▶ WORK INSTRUCTION: Only the lines holding "will" are wanted here; copy each from the listing.

*** Opening DATA RECORDS ***

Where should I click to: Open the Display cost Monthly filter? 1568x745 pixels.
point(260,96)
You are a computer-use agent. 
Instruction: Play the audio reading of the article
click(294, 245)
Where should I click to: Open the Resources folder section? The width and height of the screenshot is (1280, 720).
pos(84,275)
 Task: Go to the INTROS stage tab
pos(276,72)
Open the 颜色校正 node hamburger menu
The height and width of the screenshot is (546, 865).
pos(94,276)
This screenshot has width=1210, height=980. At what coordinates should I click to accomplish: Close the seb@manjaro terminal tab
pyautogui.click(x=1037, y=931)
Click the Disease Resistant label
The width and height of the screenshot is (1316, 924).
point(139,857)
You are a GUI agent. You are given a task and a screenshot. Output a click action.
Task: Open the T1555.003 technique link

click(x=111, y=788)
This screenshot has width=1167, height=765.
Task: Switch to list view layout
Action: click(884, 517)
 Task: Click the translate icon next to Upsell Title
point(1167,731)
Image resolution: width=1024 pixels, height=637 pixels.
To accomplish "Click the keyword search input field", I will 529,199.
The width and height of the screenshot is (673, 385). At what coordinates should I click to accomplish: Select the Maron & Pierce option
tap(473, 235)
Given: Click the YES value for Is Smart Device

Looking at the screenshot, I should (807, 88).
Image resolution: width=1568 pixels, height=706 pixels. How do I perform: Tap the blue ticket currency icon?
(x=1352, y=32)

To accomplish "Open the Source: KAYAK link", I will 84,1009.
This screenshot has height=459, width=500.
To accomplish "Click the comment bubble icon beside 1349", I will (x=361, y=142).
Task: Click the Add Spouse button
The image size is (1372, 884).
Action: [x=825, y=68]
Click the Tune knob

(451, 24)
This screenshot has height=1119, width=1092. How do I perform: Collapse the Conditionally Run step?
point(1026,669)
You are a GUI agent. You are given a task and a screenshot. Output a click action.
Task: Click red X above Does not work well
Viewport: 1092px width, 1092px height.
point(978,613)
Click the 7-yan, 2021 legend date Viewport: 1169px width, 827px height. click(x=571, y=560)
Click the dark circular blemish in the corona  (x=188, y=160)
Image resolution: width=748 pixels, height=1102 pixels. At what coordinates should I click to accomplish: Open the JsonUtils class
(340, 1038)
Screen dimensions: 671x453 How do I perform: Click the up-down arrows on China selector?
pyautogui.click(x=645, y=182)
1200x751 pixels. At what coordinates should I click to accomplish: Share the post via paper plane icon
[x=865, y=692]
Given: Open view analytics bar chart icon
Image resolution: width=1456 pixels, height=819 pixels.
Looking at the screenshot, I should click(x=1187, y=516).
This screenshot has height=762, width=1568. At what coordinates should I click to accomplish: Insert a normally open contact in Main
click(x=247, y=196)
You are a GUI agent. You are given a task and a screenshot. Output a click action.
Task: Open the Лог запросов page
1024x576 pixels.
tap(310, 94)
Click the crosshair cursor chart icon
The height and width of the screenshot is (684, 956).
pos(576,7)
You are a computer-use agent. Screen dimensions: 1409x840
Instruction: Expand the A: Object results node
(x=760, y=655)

*** Closing DATA RECORDS ***

▶ ANSWER:
To accomplish "Click the keyword search input field", I will 529,199.
To accomplish "Open the Source: KAYAK link", I will 84,1009.
To accomplish "Click the comment bubble icon beside 1349", I will (x=361, y=142).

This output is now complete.